# [Saved data entries]
****************************************

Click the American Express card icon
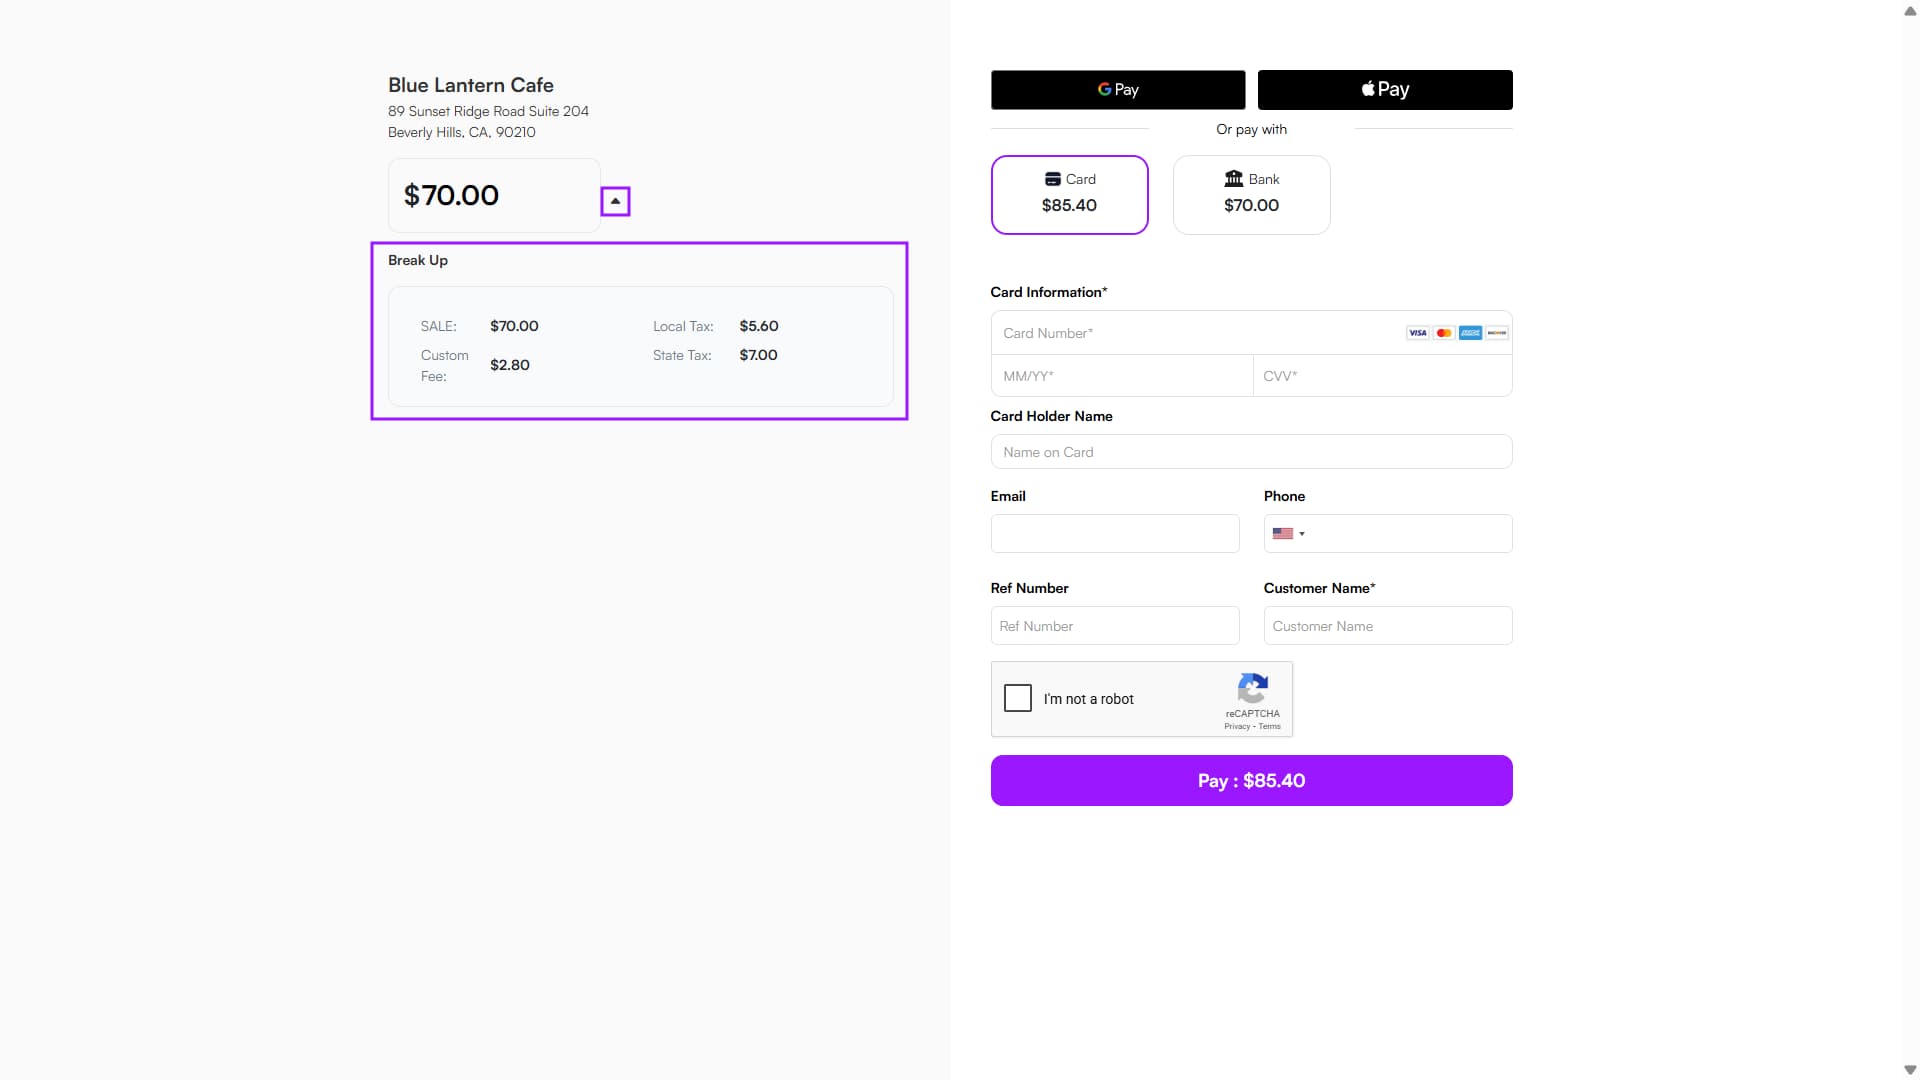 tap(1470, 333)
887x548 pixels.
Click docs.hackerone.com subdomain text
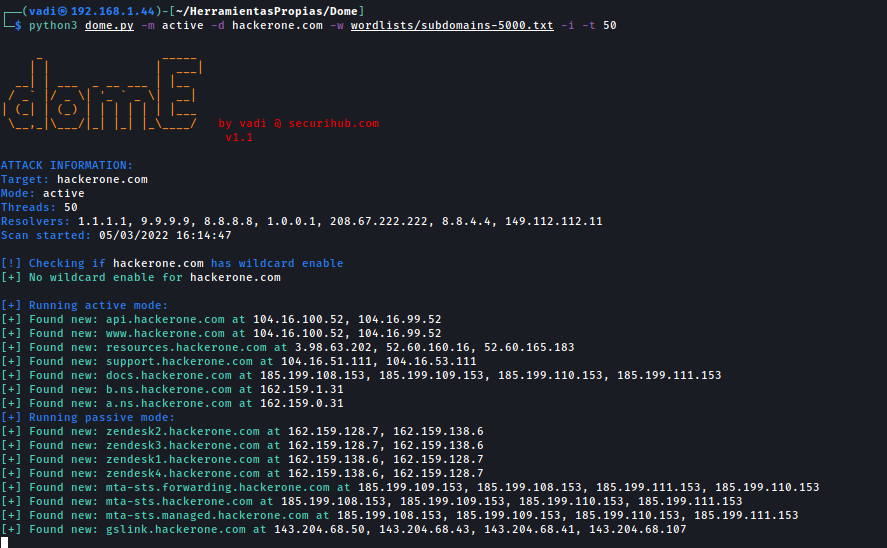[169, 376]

****************************************

# [Assignment]
The entries above should be written out in full, and any picture in them left out.

# [Solution to this problem]
Click the American Express card icon
 tap(1470, 333)
887x548 pixels.
Click docs.hackerone.com subdomain text
[169, 376]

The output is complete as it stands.